Fin de la taxe de luxe sur les avions et les bateaux

Selon M. O’Riordan, une autre «taxe de luxe» supprimée par le gouvernement Carney est la taxe de luxe sur certains avions et bateaux.

Cette taxe est en vigueur depuis 2022 et s’applique à la vente, à la location, à l’importation et à certaines améliorations apportées aux aéronefs d’une valeur supérieure à 100 000 dollars et aux bateaux d’une valeur supérieure à 250 000 dollars, selon le gouvernement fédéral.

M. O’Riordan a déclaré que, même si ce changement n’aura pas d’incidence sur la majorité des Canadiens en raison du seuil de coût relativement élevé, la suppression de la taxe de luxe par M. Carney marque un changement dans les priorités politiques par rapport à son prédécesseur.

Le budget qualifie à la fois la taxe sur les hauts revenus et la taxe de luxe sur les avions et les bateaux d’«inefficaces, coûteuses à administrer et difficiles pour les industries canadiennes en cette période d’incertitude économique mondiale».
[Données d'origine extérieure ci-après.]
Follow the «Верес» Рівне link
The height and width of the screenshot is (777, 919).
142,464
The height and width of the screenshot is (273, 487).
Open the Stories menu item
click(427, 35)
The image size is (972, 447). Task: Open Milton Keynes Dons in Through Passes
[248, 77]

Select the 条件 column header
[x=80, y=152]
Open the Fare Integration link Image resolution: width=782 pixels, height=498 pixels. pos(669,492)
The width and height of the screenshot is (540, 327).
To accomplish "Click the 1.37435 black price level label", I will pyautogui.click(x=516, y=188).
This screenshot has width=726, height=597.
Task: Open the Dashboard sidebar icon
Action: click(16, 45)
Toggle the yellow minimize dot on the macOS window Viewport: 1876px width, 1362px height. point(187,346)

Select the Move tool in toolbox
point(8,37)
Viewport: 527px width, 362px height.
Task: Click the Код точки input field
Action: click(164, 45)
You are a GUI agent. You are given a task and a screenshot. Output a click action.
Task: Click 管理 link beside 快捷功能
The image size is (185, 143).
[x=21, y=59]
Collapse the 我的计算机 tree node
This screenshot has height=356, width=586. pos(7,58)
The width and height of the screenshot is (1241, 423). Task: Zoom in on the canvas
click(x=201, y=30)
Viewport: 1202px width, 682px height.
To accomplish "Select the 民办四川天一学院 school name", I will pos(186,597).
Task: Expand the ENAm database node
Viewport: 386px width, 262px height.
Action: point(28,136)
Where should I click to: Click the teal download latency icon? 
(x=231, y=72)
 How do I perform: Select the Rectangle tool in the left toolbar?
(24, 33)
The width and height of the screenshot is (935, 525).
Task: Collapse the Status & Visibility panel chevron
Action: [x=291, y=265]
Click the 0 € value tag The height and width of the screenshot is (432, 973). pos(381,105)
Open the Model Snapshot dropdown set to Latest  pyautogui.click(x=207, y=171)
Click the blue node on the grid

L’ARC n’envoie plus de trousses d’impôt sur le revenu à ceux qui font leur déclaration sur papier

Le gouvernement fédéral a également annoncé en décembre que l’Agence du revenu du Canada (ARC) n’enverrait plus de manière proactive les trousses d’impôt sur le revenu, justifiant cette décision par le nombre nettement plus élevé de personnes qui font déjà leur déclaration en ligne.

Pour les particuliers qui font leur déclaration sur papier, l’ARC a également supprimé près d’une douzaine d’annexes fédérales «peu utilisées» de la trousse d’impôt sur le revenu 2025, notamment les gains ou pertes en capital, la Prestation canadienne pour les travailleurs et les dons et cadeaux.

Modifications au régime d’investissement admissible pour les CELI et les REER

Le budget propose d’apporter des modifications au régime d’investissement admissible pour les régimes enregistrés, ce qui changerait les placements admissibles pour ces comptes, mais la proposition n’entrera en vigueur qu’en 2027.

Les modifications toucheraient sept régimes: les régimes enregistrés d’épargne-retraite (REER), les fonds enregistrés de revenu de retraite (FERR), les comptes d’épargne libres d’impôt (CELI), les régimes enregistrés d’épargne-études (REEE), les régimes enregistrés d’épargne-invalidité (REEI), les comptes d’épargne-achat d’une première habitation (CEAH) et les régimes de participation différée aux bénéfices (RPDB).

Cette mesure permettrait de «simplifier, rationaliser et harmoniser les règles relatives aux placements admissibles», selon le budget.

Le budget supprime l’incitatif pour les entrepreneurs canadiens

Une autre mesure du gouvernement libéral précédent que Carney supprime est l’incitatif pour les entrepreneurs canadiens.

Cette mesure réduisait le taux d’inclusion des gains en capital, de sorte que les entrepreneurs qui vendaient leur entreprise conservaient une plus grande partie de leurs bénéfices, dans le but d’encourager les start-ups à se développer.

Cette initiative avait été annoncée dans le budget 2024, mais le nouveau gouvernement ne la poursuit pas.